> **What is needed**
Transcribe the records from the line with "You are a computer-use agent. The image" to the line with "click(x=215, y=585)", inclusive, reproducing each line without alteration and omitting all others.

--- Start Data for this exercise ---

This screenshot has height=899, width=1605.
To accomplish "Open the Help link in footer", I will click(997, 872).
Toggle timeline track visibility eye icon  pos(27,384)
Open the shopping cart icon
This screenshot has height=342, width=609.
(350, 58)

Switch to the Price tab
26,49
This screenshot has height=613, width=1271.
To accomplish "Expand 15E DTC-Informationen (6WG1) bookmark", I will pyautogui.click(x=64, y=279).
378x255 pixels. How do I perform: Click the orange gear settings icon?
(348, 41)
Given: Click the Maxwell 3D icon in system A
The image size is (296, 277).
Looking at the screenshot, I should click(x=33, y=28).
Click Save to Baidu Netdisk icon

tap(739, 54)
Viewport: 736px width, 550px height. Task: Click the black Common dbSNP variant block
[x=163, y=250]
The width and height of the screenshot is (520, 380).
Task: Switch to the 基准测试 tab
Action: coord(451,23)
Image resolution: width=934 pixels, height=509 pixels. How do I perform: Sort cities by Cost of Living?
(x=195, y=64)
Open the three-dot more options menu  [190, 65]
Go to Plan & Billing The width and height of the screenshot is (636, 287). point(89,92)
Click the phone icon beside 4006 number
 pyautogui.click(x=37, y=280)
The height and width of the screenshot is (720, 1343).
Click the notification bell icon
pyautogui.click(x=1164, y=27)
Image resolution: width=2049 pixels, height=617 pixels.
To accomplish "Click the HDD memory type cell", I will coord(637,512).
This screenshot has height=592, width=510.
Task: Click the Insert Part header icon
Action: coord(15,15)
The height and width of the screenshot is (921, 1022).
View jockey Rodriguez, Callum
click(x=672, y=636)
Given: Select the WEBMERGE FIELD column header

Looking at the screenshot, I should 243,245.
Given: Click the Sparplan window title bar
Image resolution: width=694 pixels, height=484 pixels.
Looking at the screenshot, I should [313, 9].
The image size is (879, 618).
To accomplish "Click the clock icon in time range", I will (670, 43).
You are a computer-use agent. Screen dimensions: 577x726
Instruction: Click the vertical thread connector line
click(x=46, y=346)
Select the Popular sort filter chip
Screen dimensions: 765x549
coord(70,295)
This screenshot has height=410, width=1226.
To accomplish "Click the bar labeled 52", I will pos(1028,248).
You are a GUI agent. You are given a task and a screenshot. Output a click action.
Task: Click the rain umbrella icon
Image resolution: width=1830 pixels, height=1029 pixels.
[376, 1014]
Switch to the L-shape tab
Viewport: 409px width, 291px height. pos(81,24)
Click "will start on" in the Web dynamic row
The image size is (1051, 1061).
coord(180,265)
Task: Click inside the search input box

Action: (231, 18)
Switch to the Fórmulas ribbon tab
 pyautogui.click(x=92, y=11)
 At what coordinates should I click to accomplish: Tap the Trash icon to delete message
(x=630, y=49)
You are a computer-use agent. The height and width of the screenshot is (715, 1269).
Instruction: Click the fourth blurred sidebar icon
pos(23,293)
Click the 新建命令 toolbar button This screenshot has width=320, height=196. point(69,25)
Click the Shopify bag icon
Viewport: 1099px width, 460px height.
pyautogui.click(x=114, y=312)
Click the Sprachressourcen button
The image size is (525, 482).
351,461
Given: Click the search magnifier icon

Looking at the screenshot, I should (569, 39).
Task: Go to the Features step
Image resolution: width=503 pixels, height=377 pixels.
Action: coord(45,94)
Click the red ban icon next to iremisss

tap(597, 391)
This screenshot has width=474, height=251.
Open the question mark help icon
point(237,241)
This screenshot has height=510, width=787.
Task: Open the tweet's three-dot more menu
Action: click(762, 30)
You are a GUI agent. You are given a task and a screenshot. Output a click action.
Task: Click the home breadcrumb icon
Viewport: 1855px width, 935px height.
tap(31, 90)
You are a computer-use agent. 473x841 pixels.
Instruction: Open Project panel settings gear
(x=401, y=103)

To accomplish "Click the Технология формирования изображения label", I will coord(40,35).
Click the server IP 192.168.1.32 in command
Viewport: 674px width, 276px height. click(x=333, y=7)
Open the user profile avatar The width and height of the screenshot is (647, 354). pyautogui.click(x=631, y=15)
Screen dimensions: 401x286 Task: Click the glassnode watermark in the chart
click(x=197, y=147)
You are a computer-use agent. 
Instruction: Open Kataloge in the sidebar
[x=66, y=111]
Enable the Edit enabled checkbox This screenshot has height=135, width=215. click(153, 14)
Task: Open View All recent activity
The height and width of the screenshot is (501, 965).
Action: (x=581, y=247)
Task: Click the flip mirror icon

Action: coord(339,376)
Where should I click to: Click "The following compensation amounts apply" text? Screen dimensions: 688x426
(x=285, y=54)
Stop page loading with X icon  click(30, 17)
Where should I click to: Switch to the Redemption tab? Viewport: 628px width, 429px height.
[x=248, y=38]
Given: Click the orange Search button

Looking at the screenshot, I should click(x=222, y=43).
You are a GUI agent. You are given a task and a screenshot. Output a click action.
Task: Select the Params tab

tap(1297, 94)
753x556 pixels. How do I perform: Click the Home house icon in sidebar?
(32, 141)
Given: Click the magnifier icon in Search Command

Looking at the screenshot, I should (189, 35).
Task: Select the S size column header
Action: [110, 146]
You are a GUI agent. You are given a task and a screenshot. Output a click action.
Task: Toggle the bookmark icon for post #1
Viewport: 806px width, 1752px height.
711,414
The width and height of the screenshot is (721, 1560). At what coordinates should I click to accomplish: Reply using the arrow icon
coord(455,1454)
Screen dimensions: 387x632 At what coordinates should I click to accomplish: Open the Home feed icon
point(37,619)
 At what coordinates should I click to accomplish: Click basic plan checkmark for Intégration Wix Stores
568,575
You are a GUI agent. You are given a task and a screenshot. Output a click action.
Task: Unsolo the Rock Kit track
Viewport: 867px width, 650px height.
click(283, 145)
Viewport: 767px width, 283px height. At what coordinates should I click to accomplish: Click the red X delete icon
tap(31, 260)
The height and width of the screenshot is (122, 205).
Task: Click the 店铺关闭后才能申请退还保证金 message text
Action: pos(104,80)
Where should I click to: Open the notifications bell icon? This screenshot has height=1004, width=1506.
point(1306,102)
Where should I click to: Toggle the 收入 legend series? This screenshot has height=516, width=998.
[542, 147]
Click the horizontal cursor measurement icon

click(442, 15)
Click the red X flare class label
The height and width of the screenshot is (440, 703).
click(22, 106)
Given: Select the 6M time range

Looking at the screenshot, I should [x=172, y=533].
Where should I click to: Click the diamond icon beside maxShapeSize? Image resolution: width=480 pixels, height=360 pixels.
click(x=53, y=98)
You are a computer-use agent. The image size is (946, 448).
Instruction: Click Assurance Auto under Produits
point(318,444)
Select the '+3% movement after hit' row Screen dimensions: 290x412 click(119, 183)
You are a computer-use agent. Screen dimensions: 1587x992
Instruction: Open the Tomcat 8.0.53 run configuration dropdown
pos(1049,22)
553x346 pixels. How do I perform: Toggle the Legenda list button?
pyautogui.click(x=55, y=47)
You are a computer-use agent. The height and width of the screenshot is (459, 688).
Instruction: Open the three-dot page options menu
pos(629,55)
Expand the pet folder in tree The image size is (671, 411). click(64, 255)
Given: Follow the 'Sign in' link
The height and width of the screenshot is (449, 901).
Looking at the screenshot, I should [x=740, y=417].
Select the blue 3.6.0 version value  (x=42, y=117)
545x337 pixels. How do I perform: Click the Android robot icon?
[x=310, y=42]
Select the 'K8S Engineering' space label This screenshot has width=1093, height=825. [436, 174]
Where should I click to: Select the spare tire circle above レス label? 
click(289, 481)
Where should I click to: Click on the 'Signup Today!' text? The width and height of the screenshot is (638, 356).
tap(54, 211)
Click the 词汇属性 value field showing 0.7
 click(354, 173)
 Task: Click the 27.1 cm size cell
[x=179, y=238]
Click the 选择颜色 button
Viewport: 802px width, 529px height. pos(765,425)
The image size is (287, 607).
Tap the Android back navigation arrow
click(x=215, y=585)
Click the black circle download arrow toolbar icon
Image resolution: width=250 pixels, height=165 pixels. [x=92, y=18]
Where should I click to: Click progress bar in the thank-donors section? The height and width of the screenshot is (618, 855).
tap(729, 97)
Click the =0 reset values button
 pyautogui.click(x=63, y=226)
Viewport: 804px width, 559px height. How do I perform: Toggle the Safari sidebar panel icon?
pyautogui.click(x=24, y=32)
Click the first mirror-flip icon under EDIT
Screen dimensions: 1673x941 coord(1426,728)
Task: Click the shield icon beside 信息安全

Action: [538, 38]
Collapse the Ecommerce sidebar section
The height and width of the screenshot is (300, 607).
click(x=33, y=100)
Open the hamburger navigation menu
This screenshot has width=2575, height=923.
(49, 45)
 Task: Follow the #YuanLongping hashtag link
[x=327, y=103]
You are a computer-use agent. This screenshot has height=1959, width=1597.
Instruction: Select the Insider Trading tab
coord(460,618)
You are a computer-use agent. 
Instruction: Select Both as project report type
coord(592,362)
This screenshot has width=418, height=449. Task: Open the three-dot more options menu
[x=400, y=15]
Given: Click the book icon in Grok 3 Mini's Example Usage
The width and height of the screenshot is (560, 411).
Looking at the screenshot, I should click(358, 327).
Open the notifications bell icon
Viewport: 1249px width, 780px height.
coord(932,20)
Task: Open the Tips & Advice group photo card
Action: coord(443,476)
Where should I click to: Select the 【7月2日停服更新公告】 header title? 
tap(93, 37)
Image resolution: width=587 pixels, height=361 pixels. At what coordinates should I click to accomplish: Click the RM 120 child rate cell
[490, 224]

--- End Data for this exercise ---

> **Written answer**
You are a computer-use agent. The image size is (946, 448).
Instruction: Click Assurance Auto under Produits
point(318,444)
Select the '+3% movement after hit' row Screen dimensions: 290x412 click(119, 183)
You are a computer-use agent. Screen dimensions: 1587x992
Instruction: Open the Tomcat 8.0.53 run configuration dropdown
pos(1049,22)
553x346 pixels. How do I perform: Toggle the Legenda list button?
pyautogui.click(x=55, y=47)
You are a computer-use agent. The height and width of the screenshot is (459, 688).
Instruction: Open the three-dot page options menu
pos(629,55)
Expand the pet folder in tree The image size is (671, 411). click(64, 255)
Given: Follow the 'Sign in' link
The height and width of the screenshot is (449, 901).
Looking at the screenshot, I should [x=740, y=417].
Select the blue 3.6.0 version value  (x=42, y=117)
545x337 pixels. How do I perform: Click the Android robot icon?
[x=310, y=42]
Select the 'K8S Engineering' space label This screenshot has width=1093, height=825. [436, 174]
Where should I click to: Select the spare tire circle above レス label? 
click(289, 481)
Where should I click to: Click on the 'Signup Today!' text? The width and height of the screenshot is (638, 356).
tap(54, 211)
Click the 词汇属性 value field showing 0.7
 click(354, 173)
 Task: Click the 27.1 cm size cell
[x=179, y=238]
Click the 选择颜色 button
Viewport: 802px width, 529px height. pos(765,425)
The image size is (287, 607).
Tap the Android back navigation arrow
click(x=215, y=585)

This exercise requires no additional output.